*** Block opens ***

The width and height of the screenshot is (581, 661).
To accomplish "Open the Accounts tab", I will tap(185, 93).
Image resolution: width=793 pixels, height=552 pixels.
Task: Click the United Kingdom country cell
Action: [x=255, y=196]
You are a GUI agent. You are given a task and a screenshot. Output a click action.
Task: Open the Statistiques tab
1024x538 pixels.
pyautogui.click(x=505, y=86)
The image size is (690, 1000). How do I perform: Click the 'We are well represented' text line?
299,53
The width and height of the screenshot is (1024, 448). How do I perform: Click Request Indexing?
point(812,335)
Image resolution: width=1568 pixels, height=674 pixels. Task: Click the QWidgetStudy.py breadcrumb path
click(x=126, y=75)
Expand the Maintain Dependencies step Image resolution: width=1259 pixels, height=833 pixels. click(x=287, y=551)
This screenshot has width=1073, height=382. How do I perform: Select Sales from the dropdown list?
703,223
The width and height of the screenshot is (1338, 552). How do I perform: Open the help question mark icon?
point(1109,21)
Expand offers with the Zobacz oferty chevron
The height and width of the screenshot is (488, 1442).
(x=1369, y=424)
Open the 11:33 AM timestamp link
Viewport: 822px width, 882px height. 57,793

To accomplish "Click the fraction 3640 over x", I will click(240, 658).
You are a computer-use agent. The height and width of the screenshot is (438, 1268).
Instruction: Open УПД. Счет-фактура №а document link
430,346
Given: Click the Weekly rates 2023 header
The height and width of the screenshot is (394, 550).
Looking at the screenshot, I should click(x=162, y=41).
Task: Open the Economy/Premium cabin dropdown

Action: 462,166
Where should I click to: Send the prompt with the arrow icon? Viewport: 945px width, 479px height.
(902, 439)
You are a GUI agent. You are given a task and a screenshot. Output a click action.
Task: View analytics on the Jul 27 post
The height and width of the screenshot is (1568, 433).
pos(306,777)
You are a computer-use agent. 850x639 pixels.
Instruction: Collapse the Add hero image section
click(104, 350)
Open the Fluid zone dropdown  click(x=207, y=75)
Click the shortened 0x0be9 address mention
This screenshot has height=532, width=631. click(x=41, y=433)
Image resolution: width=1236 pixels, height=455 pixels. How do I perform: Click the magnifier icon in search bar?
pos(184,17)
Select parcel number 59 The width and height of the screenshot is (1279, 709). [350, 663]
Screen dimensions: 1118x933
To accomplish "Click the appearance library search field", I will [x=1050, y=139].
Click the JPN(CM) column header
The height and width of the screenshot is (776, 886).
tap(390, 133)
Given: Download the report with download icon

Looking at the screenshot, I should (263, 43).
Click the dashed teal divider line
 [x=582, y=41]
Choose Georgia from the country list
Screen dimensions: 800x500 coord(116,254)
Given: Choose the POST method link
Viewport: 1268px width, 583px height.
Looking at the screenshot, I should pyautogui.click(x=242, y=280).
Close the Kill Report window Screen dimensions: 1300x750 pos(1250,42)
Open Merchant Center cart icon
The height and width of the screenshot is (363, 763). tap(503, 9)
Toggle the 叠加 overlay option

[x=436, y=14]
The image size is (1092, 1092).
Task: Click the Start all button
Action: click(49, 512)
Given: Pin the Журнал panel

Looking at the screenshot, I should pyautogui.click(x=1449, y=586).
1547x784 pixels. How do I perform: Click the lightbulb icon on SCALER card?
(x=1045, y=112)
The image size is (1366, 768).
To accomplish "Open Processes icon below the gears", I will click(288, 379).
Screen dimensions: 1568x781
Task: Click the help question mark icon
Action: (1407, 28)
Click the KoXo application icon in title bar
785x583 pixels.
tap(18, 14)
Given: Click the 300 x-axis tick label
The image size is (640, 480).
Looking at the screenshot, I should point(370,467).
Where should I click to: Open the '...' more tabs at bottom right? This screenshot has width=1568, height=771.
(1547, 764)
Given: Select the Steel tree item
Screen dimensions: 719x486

*** Block closes ***

=== Task statement ===
Please give back exactly the lines of this listing beginning at the line with "The height and width of the screenshot is (394, 550)." and ending with the line with "Close the Kill", both included, and nothing else.

=== Response to the exercise ===
The height and width of the screenshot is (394, 550).
Looking at the screenshot, I should click(x=162, y=41).
Task: Open the Economy/Premium cabin dropdown

Action: 462,166
Where should I click to: Send the prompt with the arrow icon? Viewport: 945px width, 479px height.
(902, 439)
You are a GUI agent. You are given a task and a screenshot. Output a click action.
Task: View analytics on the Jul 27 post
The height and width of the screenshot is (1568, 433).
pos(306,777)
You are a computer-use agent. 850x639 pixels.
Instruction: Collapse the Add hero image section
click(104, 350)
Open the Fluid zone dropdown  click(x=207, y=75)
Click the shortened 0x0be9 address mention
This screenshot has height=532, width=631. click(x=41, y=433)
Image resolution: width=1236 pixels, height=455 pixels. How do I perform: Click the magnifier icon in search bar?
pos(184,17)
Select parcel number 59 The width and height of the screenshot is (1279, 709). [350, 663]
Screen dimensions: 1118x933
To accomplish "Click the appearance library search field", I will [x=1050, y=139].
Click the JPN(CM) column header
The height and width of the screenshot is (776, 886).
tap(390, 133)
Given: Download the report with download icon

Looking at the screenshot, I should (263, 43).
Click the dashed teal divider line
 [x=582, y=41]
Choose Georgia from the country list
Screen dimensions: 800x500 coord(116,254)
Given: Choose the POST method link
Viewport: 1268px width, 583px height.
Looking at the screenshot, I should pyautogui.click(x=242, y=280).
Close the Kill Report window Screen dimensions: 1300x750 pos(1250,42)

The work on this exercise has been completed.